Education is nothing to be scared of, as Adam Ant (almost) said

Something for the Weekend, Sir? Another Easter, another long weekend, another splurge of CVs sent into the ether. Englishmen joke about Bank Holidays reliably bringing rain but the other thing you can count on following a public holiday is an exodus of staff seeking pastures new – or rather, pastures less strewn with the rank, metaphoric faeces of their current bovine bosses.

No doubt this will come as a shock to you but Europe is experiencing an IT skills gap. I am being sarcastic, of course. Europe is always experiencing an IT skills gap.

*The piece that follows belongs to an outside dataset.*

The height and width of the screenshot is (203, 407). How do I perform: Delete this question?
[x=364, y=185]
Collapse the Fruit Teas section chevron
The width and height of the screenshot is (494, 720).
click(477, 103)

EU bigwigs complain about it constantly but they do it most earnestly immediately after every significant vacation: January, April, September.

Neelie Kroes, EU “digital agenda commissioner”, is most recently quoted on IEEE JobSite as saying that the annual influx of appropriately skilled IT graduates across the region is failing to keep pace with the 100,000 “digital jobs” that are supposedly being created here every year.

Her answer, as it usually is with EU commissioners, is to encourage human mobility. In practice, this means doing things such as enabling Dutch companies to recruit engineers from Germany, Belgium and the UK. In principle, however, it is the Norman Tebbit vision of economics: if there is a skills gap, the fault lies with all those difficult people who want to live where they grew up and insist on enjoying a family life. Get on your bikes, you selfish bastards, and make us some money.

Blade server coolant? I thought it was hair gel...

Even so, churning the employment pot within European borders is a peculiar solution when location is not the root problem. The issue at stake is a lack of skilled IT staff across the region, not that all of Europe’s skilled IT staff are somehow ludicrously huddled together in the wrong place. IT workers are not like Asterix, Obelix and their magic potion-enhanced chums all holed up in a tiny walled village in Brittany while the Roman Empire goes to pot.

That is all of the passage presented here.